Según destaca el informe, existen dos teorías en las ciencias sociales que abordan el estudio de la violencia y de la conducta delictiva: la teoría de la ruptura; que sostiene que la violencia surge de una ruptura o desajuste del orden social, aspecto por el cual la CEPAL señala que el 60% de la población en Honduras es pobre, situación que se traduce en  pocos recursos para cubrir con la canasta básica. En cambio, la teoría de las formas de la socialización, que indica una dimensión más estructural, en la cual la existencia de grupos subculturales traspasan los conocimientos delictuales, un aspecto muy marcado en las maras hondureñas, donde existe un esquema organizativo con niveles de jerarquía.
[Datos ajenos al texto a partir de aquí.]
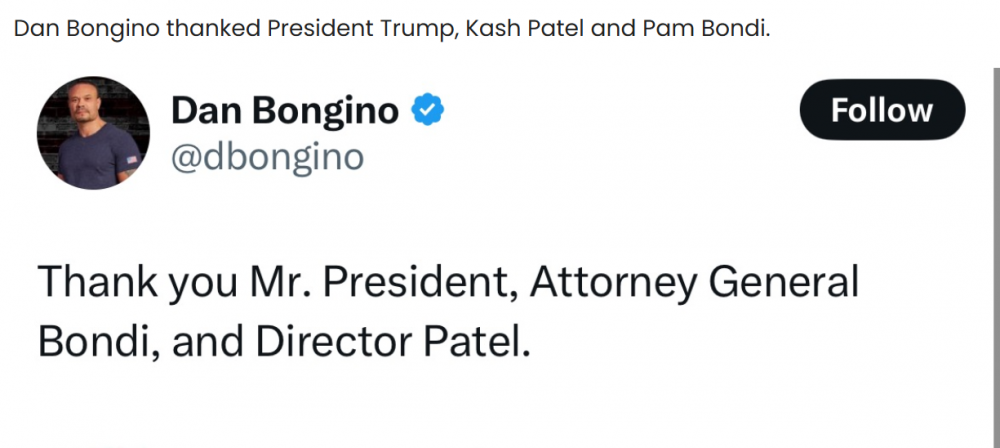Click the tweet text starting 'Thank you Mr. President'
1000x448 pixels.
448,312
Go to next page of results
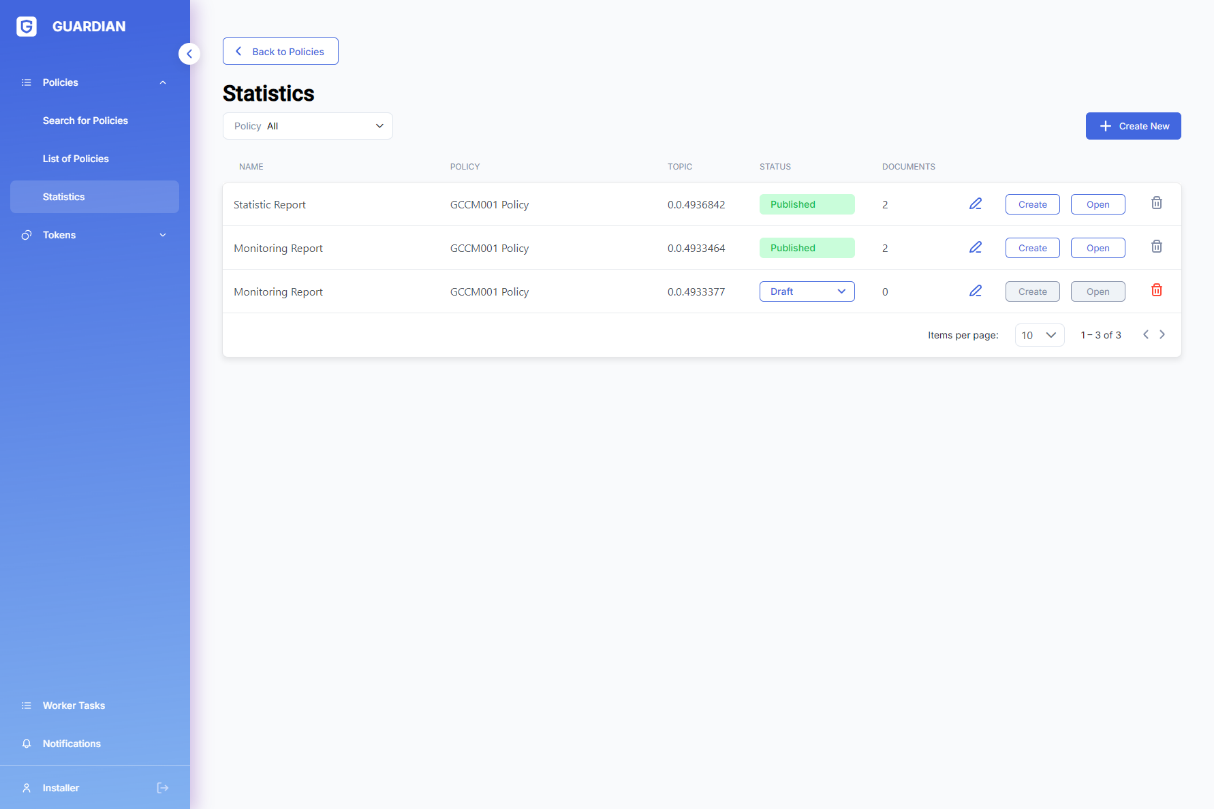 (1162, 335)
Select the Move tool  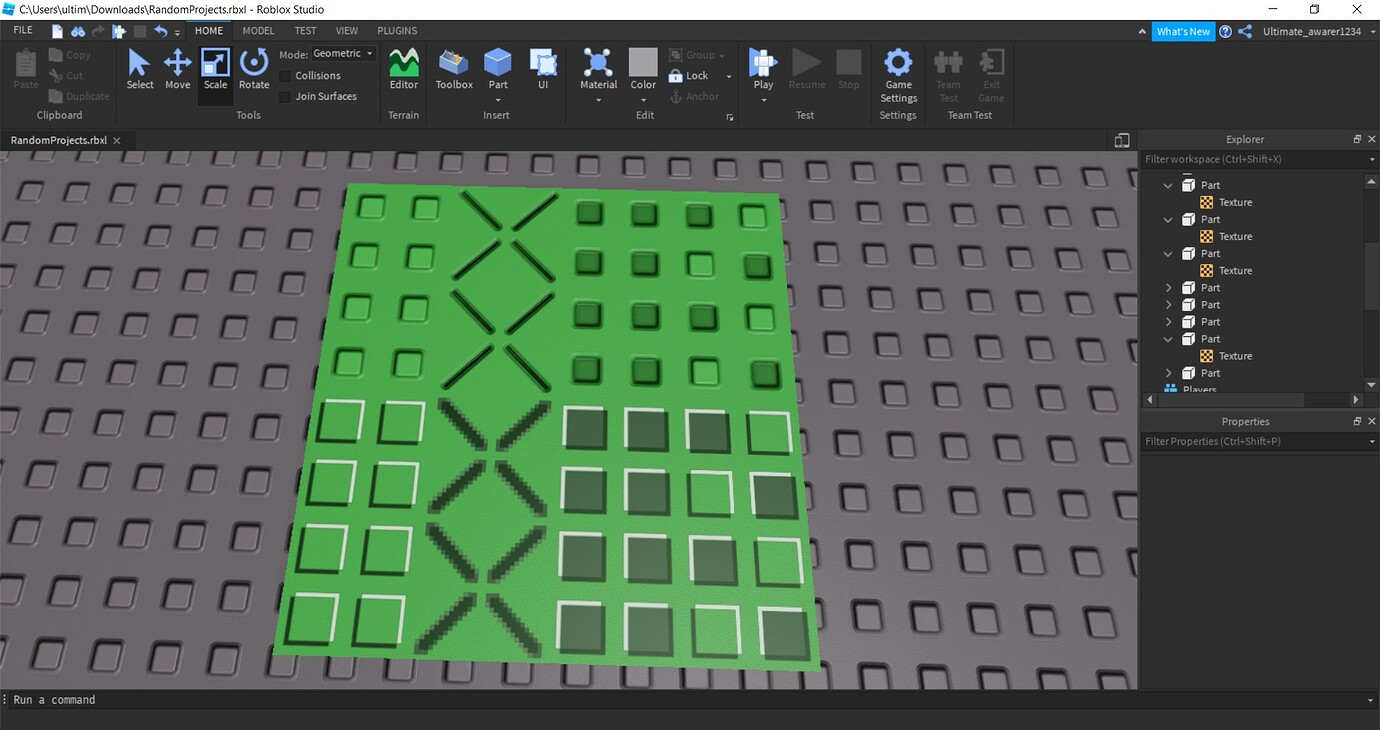[x=177, y=67]
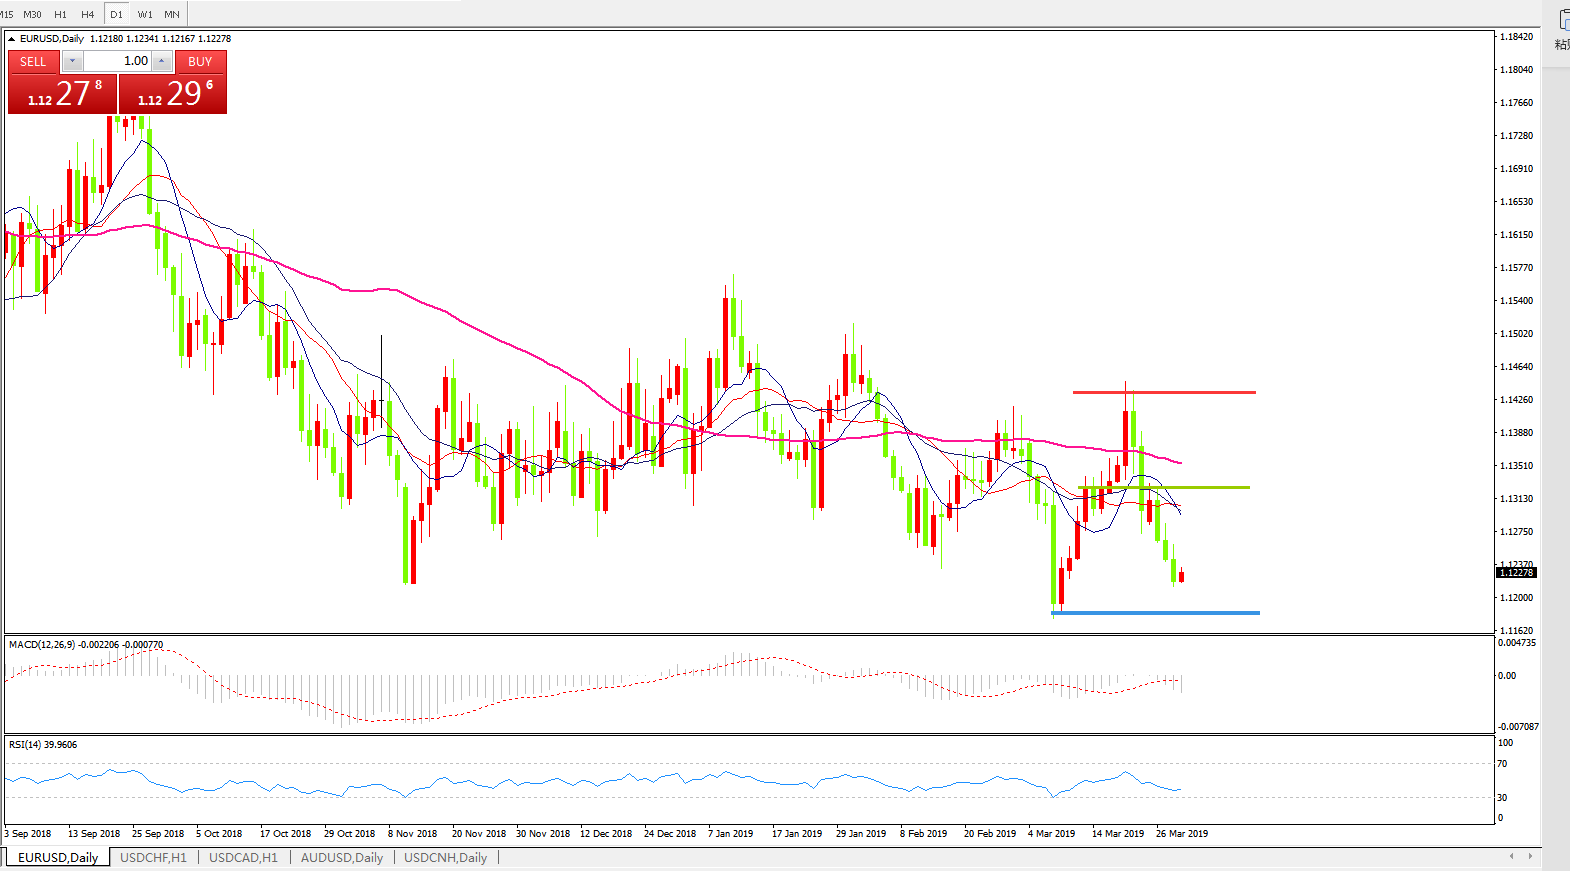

Otros aspectos que no debemos dejar de señalar es que el tráfico de drogas, armas y el exceso del consumo de alcohol y estupefacientes, entre otros factores, inciden en la psiquis de las personas, generando conductas violentas dentro de la sociedad. En ese sentido, como señala el informe, el aumento de la violencia es un problema con alto crecimiento en América Latina, por lo cual deben buscarse soluciones estructurales que aborden el tema de una forma más amplia, y no como fenómenos o eventos casuales, ya que la historia de José no es un evento casual, es sistemático y con un desproporcional crecimiento.